- [Document extract]
>> START

The 2003 Stratford-on-Avon District Council election took place on 1 May 2003 to elect members of Stratford-on-Avon District Council in Warwickshire, England. One third of the council was up for election and the Conservative Party gained overall control of the council from no overall control.

After the election, the composition of the council was
Conservative 27
Liberal Democrat 22
Independent 3
Labour 1

Campaign
Before the election the Conservatives were one seats short of having a majority on the council with 26 seats, as compared to 22 for the Liberal Democrats, 2 Labour and 3 independents. 16 seats were contested in the election with the Liberal Democrats defending the most seats.

Council tax levels were the major issue in the election with the Liberal Democrats attacking plans for a 58% increase, which they said was mostly due to waste and poor decisions by the council. However the Conservatives defended the rise, blaming it on an insufficient grant from the national government and on the previous Liberal Democrat administration for using cash balances to keep levels artificially low. The election also saw four independent candidates standing in Stratford wards in opposition to the council tax rise.

>> END

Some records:
>> START

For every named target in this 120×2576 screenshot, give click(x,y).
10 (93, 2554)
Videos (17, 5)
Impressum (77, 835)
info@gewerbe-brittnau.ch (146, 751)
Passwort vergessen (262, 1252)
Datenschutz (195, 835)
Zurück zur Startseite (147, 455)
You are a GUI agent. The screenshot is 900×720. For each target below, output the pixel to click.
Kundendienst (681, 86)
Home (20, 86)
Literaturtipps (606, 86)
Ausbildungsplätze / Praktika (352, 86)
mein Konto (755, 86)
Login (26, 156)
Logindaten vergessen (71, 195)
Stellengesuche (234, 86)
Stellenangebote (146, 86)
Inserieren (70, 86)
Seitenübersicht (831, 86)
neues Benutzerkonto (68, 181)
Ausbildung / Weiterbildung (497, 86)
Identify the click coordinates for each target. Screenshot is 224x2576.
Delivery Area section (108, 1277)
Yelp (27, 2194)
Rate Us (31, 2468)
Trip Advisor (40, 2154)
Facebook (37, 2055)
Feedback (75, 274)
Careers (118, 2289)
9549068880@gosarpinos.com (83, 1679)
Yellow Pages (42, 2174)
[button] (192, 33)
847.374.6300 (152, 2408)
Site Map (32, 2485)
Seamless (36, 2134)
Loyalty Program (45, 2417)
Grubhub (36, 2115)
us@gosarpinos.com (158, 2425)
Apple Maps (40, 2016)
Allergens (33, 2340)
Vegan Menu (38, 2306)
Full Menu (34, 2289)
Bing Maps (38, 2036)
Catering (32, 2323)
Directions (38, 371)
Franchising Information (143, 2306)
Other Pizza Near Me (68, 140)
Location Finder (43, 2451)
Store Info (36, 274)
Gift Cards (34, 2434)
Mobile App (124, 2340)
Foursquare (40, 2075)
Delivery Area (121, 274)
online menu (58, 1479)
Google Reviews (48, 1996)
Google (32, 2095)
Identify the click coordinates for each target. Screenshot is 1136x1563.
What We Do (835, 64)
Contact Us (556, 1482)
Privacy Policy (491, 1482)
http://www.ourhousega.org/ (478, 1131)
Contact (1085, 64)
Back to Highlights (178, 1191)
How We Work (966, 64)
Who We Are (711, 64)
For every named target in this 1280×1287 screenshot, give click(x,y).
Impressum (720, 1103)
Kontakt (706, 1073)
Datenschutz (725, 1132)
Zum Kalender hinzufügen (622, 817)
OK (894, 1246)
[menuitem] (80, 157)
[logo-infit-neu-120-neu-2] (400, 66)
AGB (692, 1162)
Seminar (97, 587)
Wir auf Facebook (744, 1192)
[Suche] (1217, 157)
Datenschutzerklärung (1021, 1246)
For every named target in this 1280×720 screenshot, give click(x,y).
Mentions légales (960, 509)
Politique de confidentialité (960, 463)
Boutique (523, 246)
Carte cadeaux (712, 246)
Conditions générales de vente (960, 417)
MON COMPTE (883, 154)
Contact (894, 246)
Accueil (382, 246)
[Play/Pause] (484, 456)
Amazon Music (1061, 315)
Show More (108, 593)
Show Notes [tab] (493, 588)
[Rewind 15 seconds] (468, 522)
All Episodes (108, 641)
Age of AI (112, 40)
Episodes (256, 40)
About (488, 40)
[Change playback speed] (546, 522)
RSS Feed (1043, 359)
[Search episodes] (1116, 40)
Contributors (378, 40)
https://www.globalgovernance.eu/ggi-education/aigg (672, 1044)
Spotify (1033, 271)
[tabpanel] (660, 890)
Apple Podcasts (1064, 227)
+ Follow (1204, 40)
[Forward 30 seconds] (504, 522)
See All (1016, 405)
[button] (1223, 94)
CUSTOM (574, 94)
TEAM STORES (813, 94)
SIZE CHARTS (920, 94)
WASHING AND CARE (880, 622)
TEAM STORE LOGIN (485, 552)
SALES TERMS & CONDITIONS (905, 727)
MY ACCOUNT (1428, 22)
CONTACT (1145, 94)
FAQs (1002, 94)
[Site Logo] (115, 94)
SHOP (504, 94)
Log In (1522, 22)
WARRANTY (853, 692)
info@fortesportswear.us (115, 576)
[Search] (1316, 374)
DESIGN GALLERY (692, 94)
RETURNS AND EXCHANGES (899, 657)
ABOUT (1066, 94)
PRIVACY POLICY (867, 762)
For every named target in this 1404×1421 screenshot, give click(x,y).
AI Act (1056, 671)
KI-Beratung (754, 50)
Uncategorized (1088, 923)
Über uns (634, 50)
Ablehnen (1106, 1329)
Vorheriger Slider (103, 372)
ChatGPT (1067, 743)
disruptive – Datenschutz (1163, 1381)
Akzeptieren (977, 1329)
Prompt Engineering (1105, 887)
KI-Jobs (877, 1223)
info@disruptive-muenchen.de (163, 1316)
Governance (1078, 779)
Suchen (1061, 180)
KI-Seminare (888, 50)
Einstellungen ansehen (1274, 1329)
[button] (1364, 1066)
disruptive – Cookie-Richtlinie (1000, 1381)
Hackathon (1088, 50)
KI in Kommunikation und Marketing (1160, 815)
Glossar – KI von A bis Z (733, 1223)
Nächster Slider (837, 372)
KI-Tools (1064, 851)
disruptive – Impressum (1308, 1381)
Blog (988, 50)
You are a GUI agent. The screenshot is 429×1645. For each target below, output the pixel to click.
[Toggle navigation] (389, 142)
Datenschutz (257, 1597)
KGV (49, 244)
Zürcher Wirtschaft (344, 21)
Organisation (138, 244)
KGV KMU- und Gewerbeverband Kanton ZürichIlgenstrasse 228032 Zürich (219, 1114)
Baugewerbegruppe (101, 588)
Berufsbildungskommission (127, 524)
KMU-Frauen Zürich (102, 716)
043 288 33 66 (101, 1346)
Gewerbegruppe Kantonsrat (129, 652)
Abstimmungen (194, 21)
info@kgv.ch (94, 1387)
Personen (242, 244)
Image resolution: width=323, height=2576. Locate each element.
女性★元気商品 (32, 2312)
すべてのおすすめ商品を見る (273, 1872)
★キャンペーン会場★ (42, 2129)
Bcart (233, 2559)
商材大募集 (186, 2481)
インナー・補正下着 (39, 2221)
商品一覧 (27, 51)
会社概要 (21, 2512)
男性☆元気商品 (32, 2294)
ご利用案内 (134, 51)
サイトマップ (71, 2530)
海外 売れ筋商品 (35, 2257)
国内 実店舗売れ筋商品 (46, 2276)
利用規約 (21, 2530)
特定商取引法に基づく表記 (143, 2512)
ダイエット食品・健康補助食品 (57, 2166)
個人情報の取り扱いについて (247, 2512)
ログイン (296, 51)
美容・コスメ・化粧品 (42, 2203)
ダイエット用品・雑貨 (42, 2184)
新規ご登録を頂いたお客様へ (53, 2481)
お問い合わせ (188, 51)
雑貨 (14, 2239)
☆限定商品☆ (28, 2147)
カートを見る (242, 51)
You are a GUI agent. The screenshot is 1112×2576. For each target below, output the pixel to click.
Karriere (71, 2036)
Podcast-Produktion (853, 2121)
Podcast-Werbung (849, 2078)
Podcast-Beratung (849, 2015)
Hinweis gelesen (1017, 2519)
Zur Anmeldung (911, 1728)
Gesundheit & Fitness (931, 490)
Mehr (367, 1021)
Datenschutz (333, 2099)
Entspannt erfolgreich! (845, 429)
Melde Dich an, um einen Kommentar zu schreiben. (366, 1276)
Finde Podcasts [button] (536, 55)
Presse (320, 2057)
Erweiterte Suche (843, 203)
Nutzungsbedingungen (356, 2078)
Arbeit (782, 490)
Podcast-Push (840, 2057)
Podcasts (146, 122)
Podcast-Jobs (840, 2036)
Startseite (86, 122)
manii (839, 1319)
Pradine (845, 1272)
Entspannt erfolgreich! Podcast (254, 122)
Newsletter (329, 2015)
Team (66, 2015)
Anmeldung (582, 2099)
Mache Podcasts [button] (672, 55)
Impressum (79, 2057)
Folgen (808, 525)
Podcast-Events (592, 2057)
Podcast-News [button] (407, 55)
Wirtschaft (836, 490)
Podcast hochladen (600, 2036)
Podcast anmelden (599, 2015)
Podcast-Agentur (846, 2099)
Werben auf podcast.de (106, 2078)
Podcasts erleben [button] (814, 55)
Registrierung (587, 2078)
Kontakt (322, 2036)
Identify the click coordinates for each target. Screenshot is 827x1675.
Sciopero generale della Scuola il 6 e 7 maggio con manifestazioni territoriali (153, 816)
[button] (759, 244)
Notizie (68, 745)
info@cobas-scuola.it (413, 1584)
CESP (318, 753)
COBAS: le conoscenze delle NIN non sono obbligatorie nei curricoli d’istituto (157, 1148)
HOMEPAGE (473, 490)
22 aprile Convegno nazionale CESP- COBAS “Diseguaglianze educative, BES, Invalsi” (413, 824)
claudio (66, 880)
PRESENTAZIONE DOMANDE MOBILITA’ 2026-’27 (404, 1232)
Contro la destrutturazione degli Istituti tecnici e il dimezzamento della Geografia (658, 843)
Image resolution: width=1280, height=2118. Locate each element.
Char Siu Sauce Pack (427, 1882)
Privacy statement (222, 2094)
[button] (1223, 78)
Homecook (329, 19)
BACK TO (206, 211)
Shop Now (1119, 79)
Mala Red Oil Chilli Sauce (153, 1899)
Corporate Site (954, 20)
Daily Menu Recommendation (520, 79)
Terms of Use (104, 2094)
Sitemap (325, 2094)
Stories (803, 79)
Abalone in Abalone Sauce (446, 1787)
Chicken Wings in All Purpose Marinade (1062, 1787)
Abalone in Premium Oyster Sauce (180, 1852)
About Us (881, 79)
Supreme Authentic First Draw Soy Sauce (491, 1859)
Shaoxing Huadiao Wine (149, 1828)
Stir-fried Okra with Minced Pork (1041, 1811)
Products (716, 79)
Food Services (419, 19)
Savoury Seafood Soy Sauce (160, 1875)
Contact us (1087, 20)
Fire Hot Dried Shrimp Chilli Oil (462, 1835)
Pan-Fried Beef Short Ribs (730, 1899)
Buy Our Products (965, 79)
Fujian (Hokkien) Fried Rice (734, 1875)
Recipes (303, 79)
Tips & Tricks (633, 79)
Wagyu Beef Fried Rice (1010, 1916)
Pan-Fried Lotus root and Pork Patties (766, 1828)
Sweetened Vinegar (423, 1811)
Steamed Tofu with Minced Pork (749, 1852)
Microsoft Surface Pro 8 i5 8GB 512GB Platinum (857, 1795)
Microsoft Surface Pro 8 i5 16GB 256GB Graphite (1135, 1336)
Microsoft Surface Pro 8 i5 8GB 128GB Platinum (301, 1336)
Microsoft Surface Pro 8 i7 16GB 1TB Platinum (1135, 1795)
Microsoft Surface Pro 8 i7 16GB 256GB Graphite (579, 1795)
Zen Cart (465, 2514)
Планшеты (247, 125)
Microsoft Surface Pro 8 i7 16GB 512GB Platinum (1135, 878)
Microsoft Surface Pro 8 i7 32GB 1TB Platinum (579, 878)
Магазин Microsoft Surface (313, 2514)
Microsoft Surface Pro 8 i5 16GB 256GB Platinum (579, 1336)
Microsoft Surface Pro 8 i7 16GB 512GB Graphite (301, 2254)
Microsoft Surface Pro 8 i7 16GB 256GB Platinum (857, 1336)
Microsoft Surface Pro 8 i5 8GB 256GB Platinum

>> END

- [To-do list]
- a) Reproduce the records without any changes, from the line with "Ausbildungsplätze / Praktika (352, 86)" up to and including the line with "[button] (192, 33)".
- b) Write the next part of the article about the 2003 Stratford-on-Avon District Council election, picking up after its last sentence.

- [Set of answers]
- a)
Ausbildungsplätze / Praktika (352, 86)
mein Konto (755, 86)
Login (26, 156)
Logindaten vergessen (71, 195)
Stellengesuche (234, 86)
Stellenangebote (146, 86)
Inserieren (70, 86)
Seitenübersicht (831, 86)
neues Benutzerkonto (68, 181)
Ausbildung / Weiterbildung (497, 86)
Identify the click coordinates for each target. Screenshot is 224x2576.
Delivery Area section (108, 1277)
Yelp (27, 2194)
Rate Us (31, 2468)
Trip Advisor (40, 2154)
Facebook (37, 2055)
Feedback (75, 274)
Careers (118, 2289)
9549068880@gosarpinos.com (83, 1679)
Yellow Pages (42, 2174)
[button] (192, 33)

- b)
Election result
The results saw the Conservatives regain control of the council, after the election saw 5 seats changes hands. They made a net gain of 1 seat at the expense of Labour who were reduced to only 1 seat on the council after losing in Southam ward. The election in Stratford Avenue and New Town saw the closest result with independent Keith Lloyd, standing in protest at council tax levels, defeating Liberal Democrat Bill Lowe by 1 vote. However the Liberal Democrats ended with the same number of seats, with their 2 gains including a surprise win in Stockton and Napton. Turnout in the election varied from a low of 27% to a high of 51%, but overall fell from 45% in 2002 to only 35%. This was despite including 3,000 voters who had used a trial e-voting internet system.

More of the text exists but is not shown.